Pour les profanes, l’univers scientifique semble aussi mystérieux, aussi éloigné des expériences courantes et de la connaissance vulgaire que l'univers de la sorcellerie. Tandis que le sorcier pratique un rituel compliqué et fonde son pouvoir sur la connaissance de formules magiques, le savant accomplit dans l'enceinte du laboratoire des expériences incompréhensibles pour le commun des mortels et assoit sa puissance sur des formules chimiques et des symboles mathématiques qui demeurent parfaitement inintelligibles à la plupart des hommes. Le sorcier compose des philtres d'amour aux noms étranges, mais le médecin invite ses malades anxieux à goûter de l’acide « acétylsalicylique » pour soigner un rhume ou prend de la « Vycodine » pour ses douleurs à la jambe.
Le savant est l'objet de la même admiration mêlée d'angoisse que les peuplades primitives éprouvent pour leurs sorciers.

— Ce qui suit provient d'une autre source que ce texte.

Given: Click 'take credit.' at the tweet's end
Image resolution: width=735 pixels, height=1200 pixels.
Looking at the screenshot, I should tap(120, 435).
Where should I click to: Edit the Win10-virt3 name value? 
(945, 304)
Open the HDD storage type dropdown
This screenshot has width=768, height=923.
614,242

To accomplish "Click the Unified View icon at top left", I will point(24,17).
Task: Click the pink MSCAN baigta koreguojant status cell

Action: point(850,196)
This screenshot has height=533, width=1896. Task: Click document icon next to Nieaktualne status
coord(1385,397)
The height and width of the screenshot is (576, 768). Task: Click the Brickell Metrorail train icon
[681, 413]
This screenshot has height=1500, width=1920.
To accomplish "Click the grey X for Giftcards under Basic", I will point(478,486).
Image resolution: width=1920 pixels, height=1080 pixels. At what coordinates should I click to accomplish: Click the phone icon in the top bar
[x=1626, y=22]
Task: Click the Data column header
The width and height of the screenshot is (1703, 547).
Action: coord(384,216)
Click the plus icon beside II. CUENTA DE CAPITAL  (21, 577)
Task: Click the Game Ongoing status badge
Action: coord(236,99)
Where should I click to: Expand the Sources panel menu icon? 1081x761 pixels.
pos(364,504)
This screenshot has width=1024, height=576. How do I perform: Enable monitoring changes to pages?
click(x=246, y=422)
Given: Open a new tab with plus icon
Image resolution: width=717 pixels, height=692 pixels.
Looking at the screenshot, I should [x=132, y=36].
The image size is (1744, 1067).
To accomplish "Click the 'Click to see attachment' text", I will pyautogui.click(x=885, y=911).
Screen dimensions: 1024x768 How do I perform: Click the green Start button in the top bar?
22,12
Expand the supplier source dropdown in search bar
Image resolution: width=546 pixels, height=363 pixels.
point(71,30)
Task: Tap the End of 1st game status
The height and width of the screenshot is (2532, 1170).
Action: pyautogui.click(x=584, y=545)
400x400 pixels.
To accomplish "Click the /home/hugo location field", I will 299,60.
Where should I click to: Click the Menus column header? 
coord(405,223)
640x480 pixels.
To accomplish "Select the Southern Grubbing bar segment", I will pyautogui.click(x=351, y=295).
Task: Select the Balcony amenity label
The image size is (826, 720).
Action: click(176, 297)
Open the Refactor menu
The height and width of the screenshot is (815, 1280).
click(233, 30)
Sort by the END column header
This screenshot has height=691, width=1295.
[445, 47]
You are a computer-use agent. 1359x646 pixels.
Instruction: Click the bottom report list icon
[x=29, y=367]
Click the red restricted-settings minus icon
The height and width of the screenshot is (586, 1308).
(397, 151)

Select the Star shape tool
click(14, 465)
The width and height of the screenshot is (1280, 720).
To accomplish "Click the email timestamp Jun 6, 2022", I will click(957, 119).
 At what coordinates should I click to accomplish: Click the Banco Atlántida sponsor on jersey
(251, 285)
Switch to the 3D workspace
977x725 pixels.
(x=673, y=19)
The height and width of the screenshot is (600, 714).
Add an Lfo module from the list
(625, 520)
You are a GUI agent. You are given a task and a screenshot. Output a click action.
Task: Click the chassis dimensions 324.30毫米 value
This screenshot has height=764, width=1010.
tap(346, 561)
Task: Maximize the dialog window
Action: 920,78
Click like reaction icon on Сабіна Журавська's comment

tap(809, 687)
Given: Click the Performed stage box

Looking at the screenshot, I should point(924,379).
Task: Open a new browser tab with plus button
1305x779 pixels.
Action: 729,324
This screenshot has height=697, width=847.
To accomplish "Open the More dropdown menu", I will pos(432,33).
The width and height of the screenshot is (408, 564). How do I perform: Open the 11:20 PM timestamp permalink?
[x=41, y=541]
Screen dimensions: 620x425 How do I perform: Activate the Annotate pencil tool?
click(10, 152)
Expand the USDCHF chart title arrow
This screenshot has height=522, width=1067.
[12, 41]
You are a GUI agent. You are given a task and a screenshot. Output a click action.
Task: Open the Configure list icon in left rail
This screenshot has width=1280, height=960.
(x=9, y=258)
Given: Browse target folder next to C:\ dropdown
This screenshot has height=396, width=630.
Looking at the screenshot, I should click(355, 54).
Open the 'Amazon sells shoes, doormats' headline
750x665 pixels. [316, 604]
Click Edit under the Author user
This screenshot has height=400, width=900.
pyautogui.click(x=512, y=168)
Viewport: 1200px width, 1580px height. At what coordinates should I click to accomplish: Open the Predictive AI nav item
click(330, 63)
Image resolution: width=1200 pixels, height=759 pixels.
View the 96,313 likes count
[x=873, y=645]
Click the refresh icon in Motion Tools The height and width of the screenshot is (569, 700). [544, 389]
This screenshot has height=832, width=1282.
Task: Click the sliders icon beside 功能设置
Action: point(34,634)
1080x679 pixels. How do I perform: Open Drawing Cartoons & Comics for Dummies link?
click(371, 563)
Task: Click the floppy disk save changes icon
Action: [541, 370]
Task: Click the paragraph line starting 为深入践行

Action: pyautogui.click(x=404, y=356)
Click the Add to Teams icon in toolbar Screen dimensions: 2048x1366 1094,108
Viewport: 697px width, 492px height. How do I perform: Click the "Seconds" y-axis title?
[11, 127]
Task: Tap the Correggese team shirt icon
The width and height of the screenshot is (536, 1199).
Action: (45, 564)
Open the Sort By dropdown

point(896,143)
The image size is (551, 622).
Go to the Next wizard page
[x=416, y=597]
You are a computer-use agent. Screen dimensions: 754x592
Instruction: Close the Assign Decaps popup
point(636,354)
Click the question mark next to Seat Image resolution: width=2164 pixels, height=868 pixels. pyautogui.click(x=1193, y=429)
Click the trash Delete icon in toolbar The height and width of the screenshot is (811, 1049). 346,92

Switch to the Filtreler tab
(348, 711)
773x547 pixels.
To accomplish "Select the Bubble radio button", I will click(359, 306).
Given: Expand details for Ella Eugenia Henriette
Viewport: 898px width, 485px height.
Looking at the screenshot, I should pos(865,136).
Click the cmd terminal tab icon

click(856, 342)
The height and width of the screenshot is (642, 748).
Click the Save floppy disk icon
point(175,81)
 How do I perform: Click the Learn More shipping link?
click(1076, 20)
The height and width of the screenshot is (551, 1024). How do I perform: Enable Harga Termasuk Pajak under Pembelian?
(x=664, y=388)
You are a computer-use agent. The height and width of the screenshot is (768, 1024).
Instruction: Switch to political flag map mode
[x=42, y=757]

Vu par le profane, le savant est un sorcier, il a pris sa succession et remplit en quelque sorte la même fonction sociale. Comme le sorcier il est un initié, maître d'un langage spécial et possède un pouvoir que ne peut espérer l’homme commun.
Et pourtant, le savant est au fond tout le contraire du sorcier. Il est commun de dire, en sociologie, que la science n’est pas née de la magie. Elle lui a succédé en l’assassinant. Car la science est fondamentalement rationaliste alors que la sorcellerie est antirationnelle. Ceci se voit dans les deux manières spécifiques dont le sorcier et le scientifique parviennent à maîtriser leurs « savoirs ».
Le sorcier est l'homme qui possède un secret gardé et transmis oralement à quelques disciples. La science, au contraire, fondée sur la preuve expérimentale, opère au grand jour. Si elle est inintelligible au plus grand nombre, elle est, en droit, universelle. Elle propose ses démonstrations à toutes les intelligences ; c'est une œuvre collective fondée sur la libre discussion et la coopération expérimentale. Bachelard a pu parler, en termes admirables, de « l'union des travailleurs de la preuve ».
La magie, justement parce qu'elle s'enveloppe de mystère, parce qu'elle demeure ésotérique, est jalousement traditionaliste. Les procédés étranges qui viennent du passé doivent être conservés tels qu'ils sont. Le respect du mystère transmis fait échec dans ce domaine à l'esprit d'invention.
Tout au contraire, les théories scientifiques, qui n'ont été proposées que pour leur intelligibilité, sont systématiquement abandonnées dès qu'on s'aperçoit qu'elles n'expliquent pas les faits. Au fur et à mesure que le champ expérimental s'élargit et que les techniques exploratrices s'affinent, les théories progressent. Tandis que la sorcellerie s'enlise dans les traditions séculaires, l'histoire des sciences est celle d'une révolution permanente.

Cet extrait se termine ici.